Veru yesterday heralded a win in a small trial of its oral microtubule inhibitor VERU-111 in hospitalised Covid-19 patients, and consequently enjoyed a 28% share price bump. But a close read of the data reveals that the findings are not quite as rosy as the company claims.
The central issue is that, to claim a hit by the thinnest of statistical margins, Veru had to exclude one crucial patient from its primary analysis. The group confirmed to Evaluate Vantage that this patient had suffered respiratory failure, a component of the study’s primary endpoint. There still might be a signal in the data, but on current showing it does not stand up to a rigorous statistical analysis.
Veru also reported an intriguing mortality benefit with VERU-111. But this was not a primary endpoint, and conversely to make this claim the company did use the full intent-to-treat population, which in this case slightly flattered the numbers.
VERU-111 warrants further investigation in Covid-19, but whether the company can repeat the effect in an upcoming pivotal trial is unclear.
Veru said yesterday that its 39-patient phase II trial of VERU-111, in hospitalised Covid-19 patients at high risk for acute respiratory distress syndrome, had met its primary endpoint, the proportion of patients alive without respiratory failure.
According to the company, 94% of the VERU-111 group met this measure versus 70% of the placebo group; Veru said the difference only just met statistical significance, with p=0.05.
However, it revealed that this analysis was on a modified intent-to-treat population that excluded one of 19 patients given VERU-111. A spokesperson told Evaluate Vantage that this patient had only received one dose of VERU-111, but, crucially, had suffered respiratory failure and then recovered.
Thus, if this subject is included, the proportion of active cohort patients alive without respiratory failure becomes 17 of 19, or 89%. Given that the stated analysis was barely on the threshold of statistical significance, it seems clear that a difference of 89% versus 70% would have failed to clear the bar.

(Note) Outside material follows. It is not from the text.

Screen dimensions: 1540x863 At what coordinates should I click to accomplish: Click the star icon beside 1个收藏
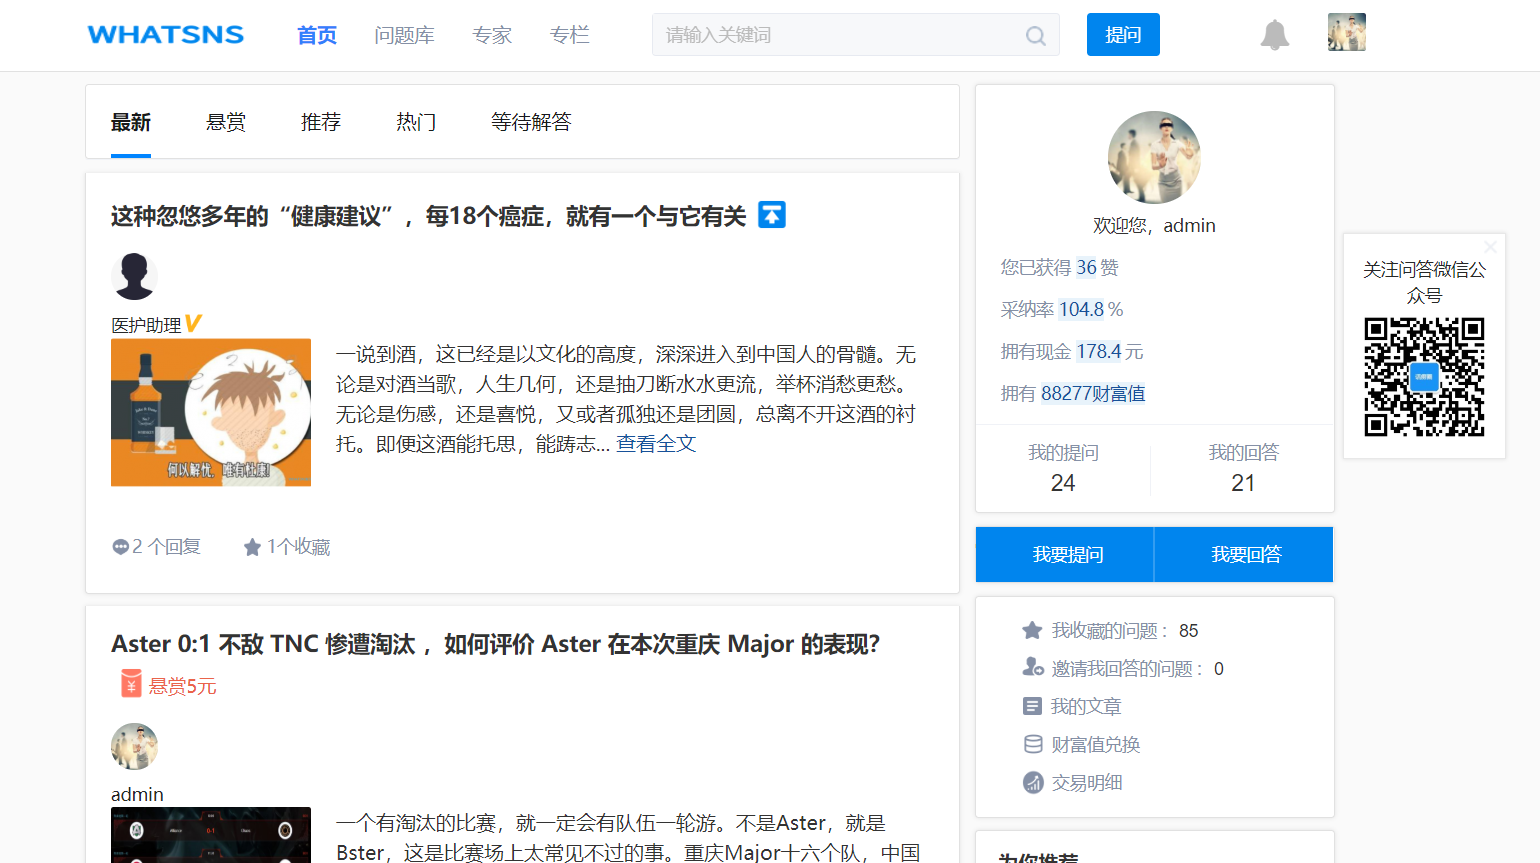point(252,547)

If the study was technically a bust, the admittedly interesting findings on mortality, a secondary endpoint, can only be considered exploratory. Veru yesterday pointed to an 82% relative reduction in deaths with VERU-111 versus placebo.
In this case the company did consider all 19 active cohort subjects.
|Summary of Veru's study of VERU-111|
|Intent-to-treat (ITT) population||19||20|
|Developed respiratory failure and died||1||6|
|Developed respiratory failure and recovered||1||0|
|Proportion alive without respiratory failure per ITT||89%||70%|
|P value for primary endpoint per ITT||Not given*|
|Relative reduction in death or respiratory failure per ITT||Not given**|
|Relative reduction in patient mortality per ITT||82%|
|*p=0.05 if using mITT population of 18 in active cohort;
**81% relative reduction if using mITT population of 18 in active cohort.
Drugs that prevent deaths in hospitalised Covid-19 patients are desperately needed; the only product that has shown a clear benefit here is the steroid dexamethasone.
VERU-111 is thought to combat Covid-19 by disrupting the microtubules that make up the cytoskeleton of cells, thus perturbing the “highways” through which the coronavirus is transported.
Veru now plans a 200-patient pivotal trial, with a similar design to the phase II study and the same primary endpoint. This is set to start in April and finish by the fourth quarter, so it will not be too long until it becomes apparent whether VERU-111 could indeed become part of the anti-Covid-19 armamentarium.
If it fails, Veru can always fall back on its original plan of developing VERU-111 for prostate cancer.